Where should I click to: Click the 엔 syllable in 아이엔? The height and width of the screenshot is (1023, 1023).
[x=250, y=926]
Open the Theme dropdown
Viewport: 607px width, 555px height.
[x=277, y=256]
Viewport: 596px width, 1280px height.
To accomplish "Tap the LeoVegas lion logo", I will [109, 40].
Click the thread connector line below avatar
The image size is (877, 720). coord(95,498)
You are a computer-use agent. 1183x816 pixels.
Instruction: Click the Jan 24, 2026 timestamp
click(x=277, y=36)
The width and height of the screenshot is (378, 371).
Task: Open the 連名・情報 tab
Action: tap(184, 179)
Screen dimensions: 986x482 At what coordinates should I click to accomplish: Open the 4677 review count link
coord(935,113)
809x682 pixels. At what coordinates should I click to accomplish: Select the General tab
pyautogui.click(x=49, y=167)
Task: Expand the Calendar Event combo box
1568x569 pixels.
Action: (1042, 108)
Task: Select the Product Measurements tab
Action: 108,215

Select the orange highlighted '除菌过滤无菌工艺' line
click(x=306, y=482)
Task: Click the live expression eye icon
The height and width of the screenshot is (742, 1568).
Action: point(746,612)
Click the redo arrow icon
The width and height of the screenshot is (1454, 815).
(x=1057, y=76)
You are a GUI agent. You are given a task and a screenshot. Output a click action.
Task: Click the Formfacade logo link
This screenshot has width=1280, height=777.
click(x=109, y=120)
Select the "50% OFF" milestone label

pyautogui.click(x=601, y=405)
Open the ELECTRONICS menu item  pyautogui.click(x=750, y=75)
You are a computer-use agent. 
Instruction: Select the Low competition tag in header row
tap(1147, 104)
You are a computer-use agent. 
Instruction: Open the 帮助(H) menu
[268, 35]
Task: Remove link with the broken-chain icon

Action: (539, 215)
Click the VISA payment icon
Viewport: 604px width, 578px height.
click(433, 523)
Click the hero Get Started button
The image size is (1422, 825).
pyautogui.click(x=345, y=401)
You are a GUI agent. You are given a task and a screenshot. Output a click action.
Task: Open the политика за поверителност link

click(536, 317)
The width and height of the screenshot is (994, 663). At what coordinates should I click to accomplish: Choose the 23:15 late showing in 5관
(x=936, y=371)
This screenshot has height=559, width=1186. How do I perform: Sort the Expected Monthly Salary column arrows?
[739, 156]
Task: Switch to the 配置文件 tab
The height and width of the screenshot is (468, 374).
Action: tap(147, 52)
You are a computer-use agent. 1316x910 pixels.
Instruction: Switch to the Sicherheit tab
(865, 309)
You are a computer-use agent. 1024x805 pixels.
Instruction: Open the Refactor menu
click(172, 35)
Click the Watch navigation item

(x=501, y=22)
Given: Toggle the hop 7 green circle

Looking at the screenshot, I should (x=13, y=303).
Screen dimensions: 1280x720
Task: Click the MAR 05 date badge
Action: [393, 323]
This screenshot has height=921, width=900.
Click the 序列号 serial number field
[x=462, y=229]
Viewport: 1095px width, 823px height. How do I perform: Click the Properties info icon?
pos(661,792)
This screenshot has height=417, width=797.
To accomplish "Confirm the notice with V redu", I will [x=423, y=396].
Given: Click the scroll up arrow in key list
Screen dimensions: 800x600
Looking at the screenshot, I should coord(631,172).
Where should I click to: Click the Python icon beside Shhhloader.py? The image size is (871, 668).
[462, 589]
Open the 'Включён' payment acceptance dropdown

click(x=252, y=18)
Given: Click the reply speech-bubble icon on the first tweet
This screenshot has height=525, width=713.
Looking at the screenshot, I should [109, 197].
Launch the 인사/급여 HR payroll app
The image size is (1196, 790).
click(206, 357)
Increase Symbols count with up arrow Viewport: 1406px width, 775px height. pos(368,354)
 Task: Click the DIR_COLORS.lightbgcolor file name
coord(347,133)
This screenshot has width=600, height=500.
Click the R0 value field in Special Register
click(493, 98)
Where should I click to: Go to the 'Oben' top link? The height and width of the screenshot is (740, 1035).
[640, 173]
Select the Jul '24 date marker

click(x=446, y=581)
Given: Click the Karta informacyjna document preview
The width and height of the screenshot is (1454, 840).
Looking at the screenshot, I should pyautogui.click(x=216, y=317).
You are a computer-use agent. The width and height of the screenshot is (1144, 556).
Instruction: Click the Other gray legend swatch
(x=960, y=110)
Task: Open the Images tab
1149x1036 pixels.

---*---

Prompt
Write each line of the data above out again without altering a word.

Exercise response
Where should I click to: Click the 엔 syllable in 아이엔? The height and width of the screenshot is (1023, 1023).
[x=250, y=926]
Open the Theme dropdown
Viewport: 607px width, 555px height.
[x=277, y=256]
Viewport: 596px width, 1280px height.
To accomplish "Tap the LeoVegas lion logo", I will [109, 40].
Click the thread connector line below avatar
The image size is (877, 720). coord(95,498)
You are a computer-use agent. 1183x816 pixels.
Instruction: Click the Jan 24, 2026 timestamp
click(x=277, y=36)
The width and height of the screenshot is (378, 371).
Task: Open the 連名・情報 tab
Action: tap(184, 179)
Screen dimensions: 986x482 At what coordinates should I click to accomplish: Open the 4677 review count link
coord(935,113)
809x682 pixels. At what coordinates should I click to accomplish: Select the General tab
pyautogui.click(x=49, y=167)
Task: Expand the Calendar Event combo box
1568x569 pixels.
Action: (1042, 108)
Task: Select the Product Measurements tab
Action: 108,215

Select the orange highlighted '除菌过滤无菌工艺' line
click(x=306, y=482)
Task: Click the live expression eye icon
The height and width of the screenshot is (742, 1568).
Action: point(746,612)
Click the redo arrow icon
The width and height of the screenshot is (1454, 815).
(x=1057, y=76)
You are a GUI agent. You are given a task and a screenshot. Output a click action.
Task: Click the Formfacade logo link
This screenshot has width=1280, height=777.
click(x=109, y=120)
Select the "50% OFF" milestone label

pyautogui.click(x=601, y=405)
Open the ELECTRONICS menu item  pyautogui.click(x=750, y=75)
You are a computer-use agent. 
Instruction: Select the Low competition tag in header row
tap(1147, 104)
You are a computer-use agent. 
Instruction: Open the 帮助(H) menu
[268, 35]
Task: Remove link with the broken-chain icon

Action: (539, 215)
Click the VISA payment icon
Viewport: 604px width, 578px height.
click(433, 523)
Click the hero Get Started button
The image size is (1422, 825).
pyautogui.click(x=345, y=401)
You are a GUI agent. You are given a task and a screenshot. Output a click action.
Task: Open the политика за поверителност link

click(536, 317)
The width and height of the screenshot is (994, 663). At what coordinates should I click to accomplish: Choose the 23:15 late showing in 5관
(x=936, y=371)
This screenshot has height=559, width=1186. How do I perform: Sort the Expected Monthly Salary column arrows?
[739, 156]
Task: Switch to the 配置文件 tab
The height and width of the screenshot is (468, 374).
Action: tap(147, 52)
You are a computer-use agent. 1316x910 pixels.
Instruction: Switch to the Sicherheit tab
(865, 309)
You are a computer-use agent. 1024x805 pixels.
Instruction: Open the Refactor menu
click(172, 35)
Click the Watch navigation item

(x=501, y=22)
Given: Toggle the hop 7 green circle

Looking at the screenshot, I should (x=13, y=303).
Screen dimensions: 1280x720
Task: Click the MAR 05 date badge
Action: [393, 323]
This screenshot has height=921, width=900.
Click the 序列号 serial number field
[x=462, y=229]
Viewport: 1095px width, 823px height. How do I perform: Click the Properties info icon?
pos(661,792)
This screenshot has height=417, width=797.
To accomplish "Confirm the notice with V redu", I will [x=423, y=396].
Given: Click the scroll up arrow in key list
Screen dimensions: 800x600
Looking at the screenshot, I should coord(631,172).
Where should I click to: Click the Python icon beside Shhhloader.py? The image size is (871, 668).
[462, 589]
Open the 'Включён' payment acceptance dropdown

click(x=252, y=18)
Given: Click the reply speech-bubble icon on the first tweet
This screenshot has height=525, width=713.
Looking at the screenshot, I should [109, 197].
Launch the 인사/급여 HR payroll app
The image size is (1196, 790).
click(206, 357)
Increase Symbols count with up arrow Viewport: 1406px width, 775px height. pos(368,354)
 Task: Click the DIR_COLORS.lightbgcolor file name
coord(347,133)
This screenshot has width=600, height=500.
Click the R0 value field in Special Register
click(493, 98)
Where should I click to: Go to the 'Oben' top link? The height and width of the screenshot is (740, 1035).
[640, 173]
Select the Jul '24 date marker

click(x=446, y=581)
Given: Click the Karta informacyjna document preview
The width and height of the screenshot is (1454, 840).
Looking at the screenshot, I should pyautogui.click(x=216, y=317).
You are a computer-use agent. The width and height of the screenshot is (1144, 556).
Instruction: Click the Other gray legend swatch
(x=960, y=110)
Task: Open the Images tab
1149x1036 pixels.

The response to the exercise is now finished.